Bred back to a cuckoo that doesn't carry mottled you would get cuckoo(barred) chicks with a 25% chance of carrying mottled.
Math error in this bit.
If one parent is carrying mottling (not showing it) and the other has no mottling gene at all, you should get 50% of chicks carrying mottling (not showing it), and the other 50% of chicks have no mottling gene.
This is because the parent who carries mottling has a 50/50 chance of passing that gene to each chick, and of course the parent with no mottling gene cannot pass it on at all.
Bred to a black mottled you should get 100% mottled chicks
Math error in this bit too:
If one parent carries mottling without showing it, and the other parent does show mottling, then you should get 50% mottled chicks and 50% chicks that carry mottling without showing it.

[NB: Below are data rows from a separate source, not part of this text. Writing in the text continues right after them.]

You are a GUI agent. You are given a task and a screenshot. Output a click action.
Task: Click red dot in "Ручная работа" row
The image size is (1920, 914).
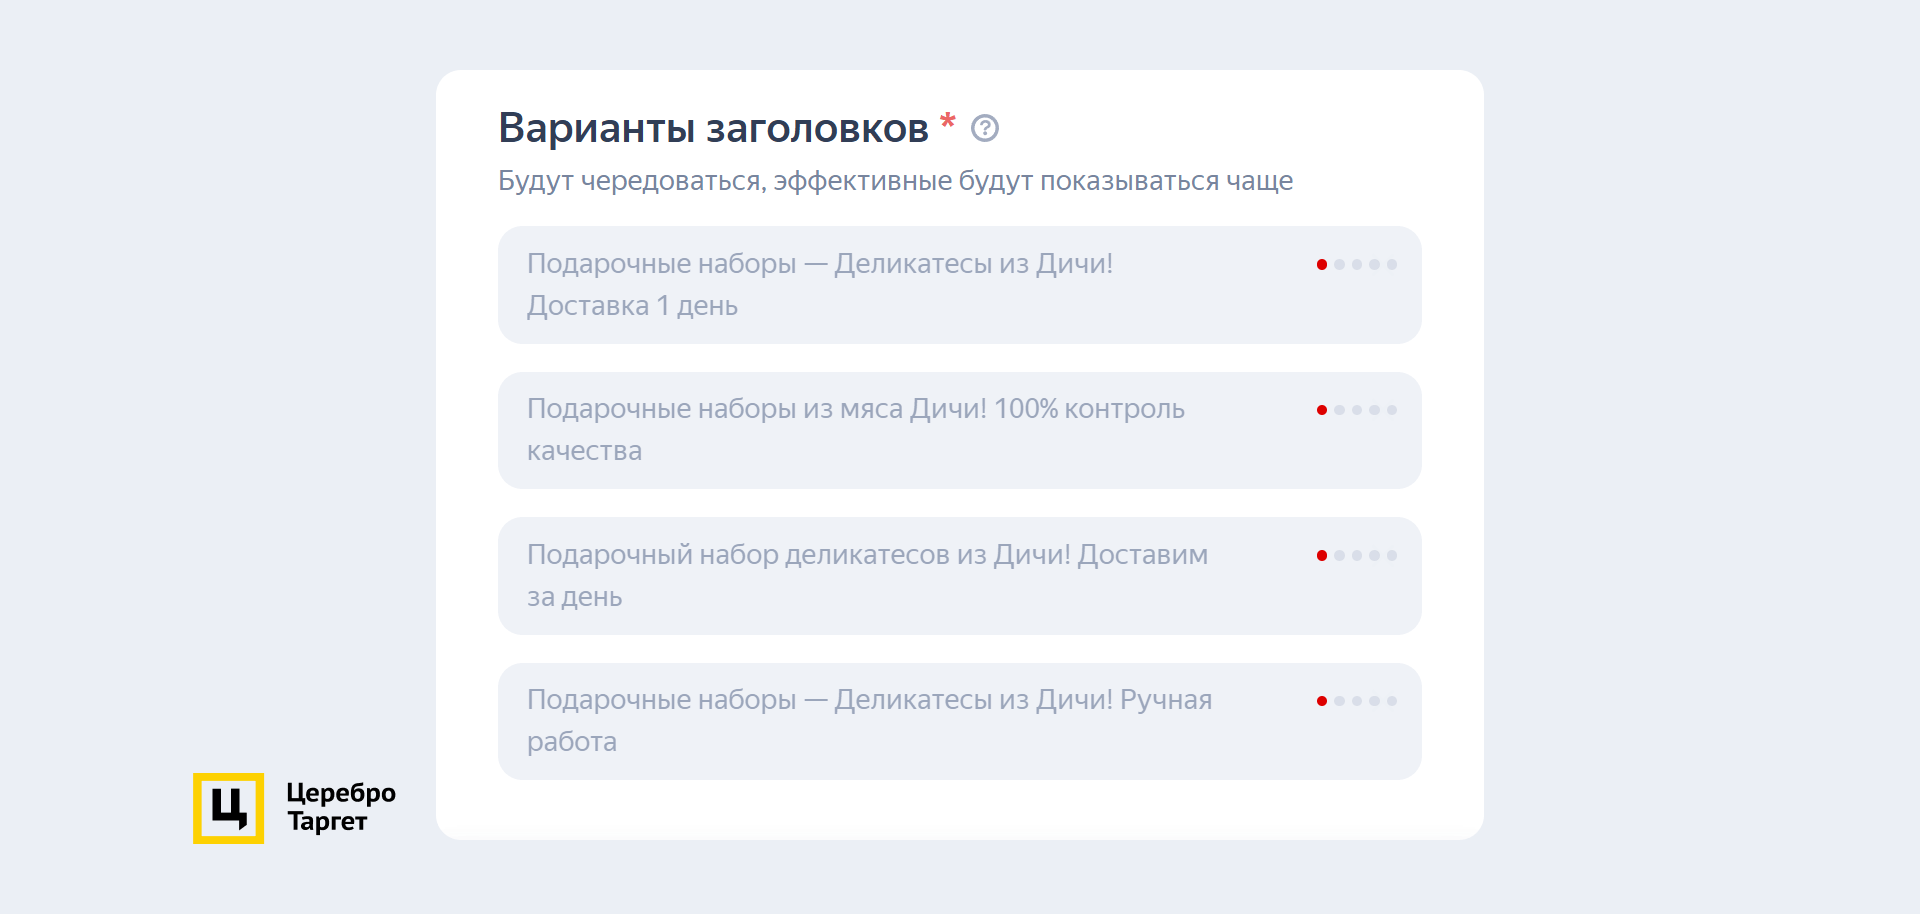click(x=1322, y=701)
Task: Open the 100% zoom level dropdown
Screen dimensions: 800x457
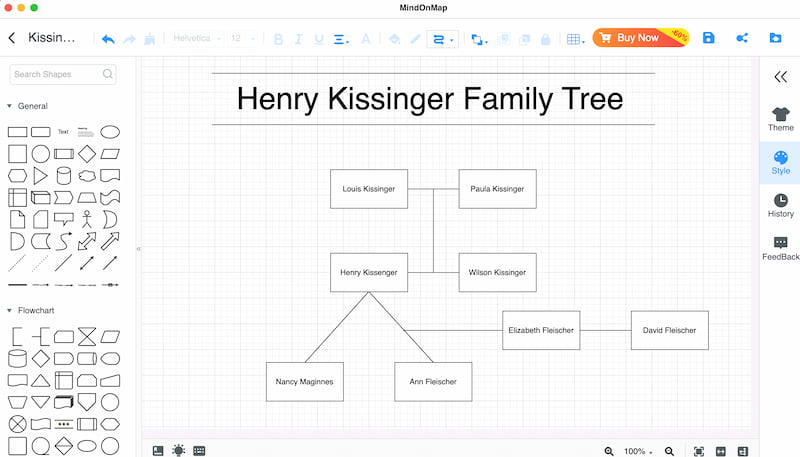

Again, the parent who is carrying mottling has a 50/50 chance of passing that gene to each chick. The parent who shows mottling will give that gene to every chick, so every chick has one mottling gene, but only the chicks who inherit a mottling gene from the carrier-parent will actually show the trait.
...with 50% also being barred. If you used a barred female all of the barred and mottled chicks would be male. If you use a barred male then barring would not indicate gender because a single barred male has a 50/50 chance of passing on barring to both male and female offspring.
I agree about the inheritance of barring here.
Combining that with the mottling numbers, it will be:
25% show mottling and barring
25% show mottling but not barring
25% carry mottling (not showing) and have barring
25% carry mottling (not showing) and have no barring
I agree about the ones showing barring being all male (mother had barring) or some of both sexes (father had barring).